The second approach will be illustrated with the Scalable Automated Tailoring of SAT Solvers project funded by Sandia National Laboratories with supplemental funding from the Computer Research Association’s Committee on the Status of Women in Computing Research (CRA-W), and with the Network Algorithm Generating Application (NAGA) project funded via CSSI. These projects show how hyper-heuristics can be employed to create algorithms targeting arbitrary but specific problem classes for repeated problem solving where high a priori computation costs can be amortized over many problem class instances.
Daniel Tauritz is an Associate Professor & Associate Chair in the Department of Computer Science at the Missouri University of Science and Technology (S&T), a University Contract Scientist for Sandia National Laboratories, a University Collaboration Scientist at Los Alamos National Laboratory (LANL), the founding director of S&T's Natural Computation Laboratory, and founding academic director of the LANL/S&T Cyber Security Sciences Institute. He received his Ph.D. in 2002 from Leiden University for Adaptive Information Filtering employing a novel type of evolutionary algorithm.

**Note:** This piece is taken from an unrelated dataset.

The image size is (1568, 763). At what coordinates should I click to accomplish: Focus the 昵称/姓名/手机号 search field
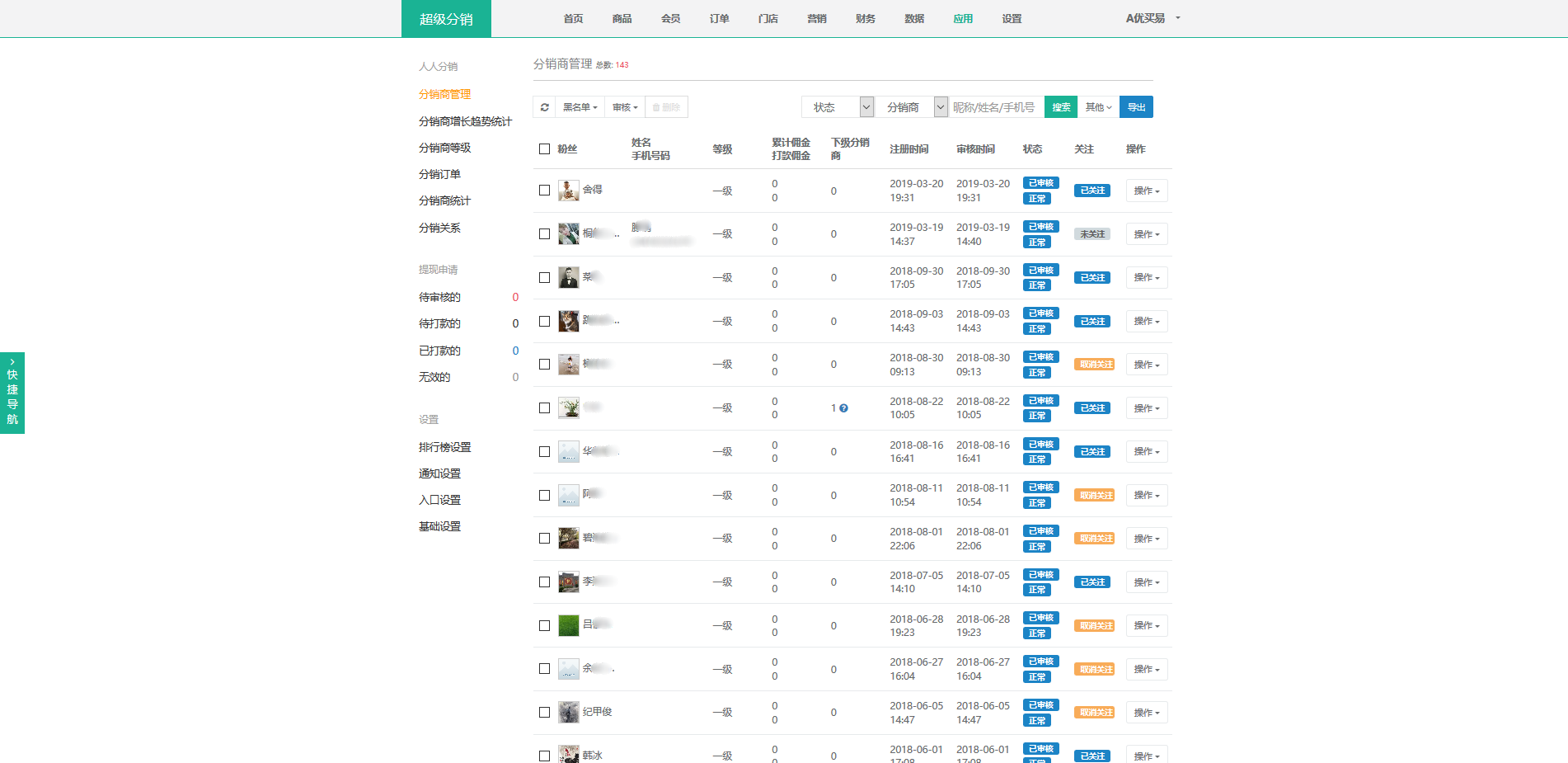[x=996, y=107]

His research interests focus on artificial intelligence approaches to complex real-world problem solving with an emphasis on national security problems in areas such as cyber security, cyber physical systems, critical infrastructure protection, and program understanding. He was granted a US patent for an artificially intelligent rule-based system to assist teams in becoming more effective by improving the communication process between team members.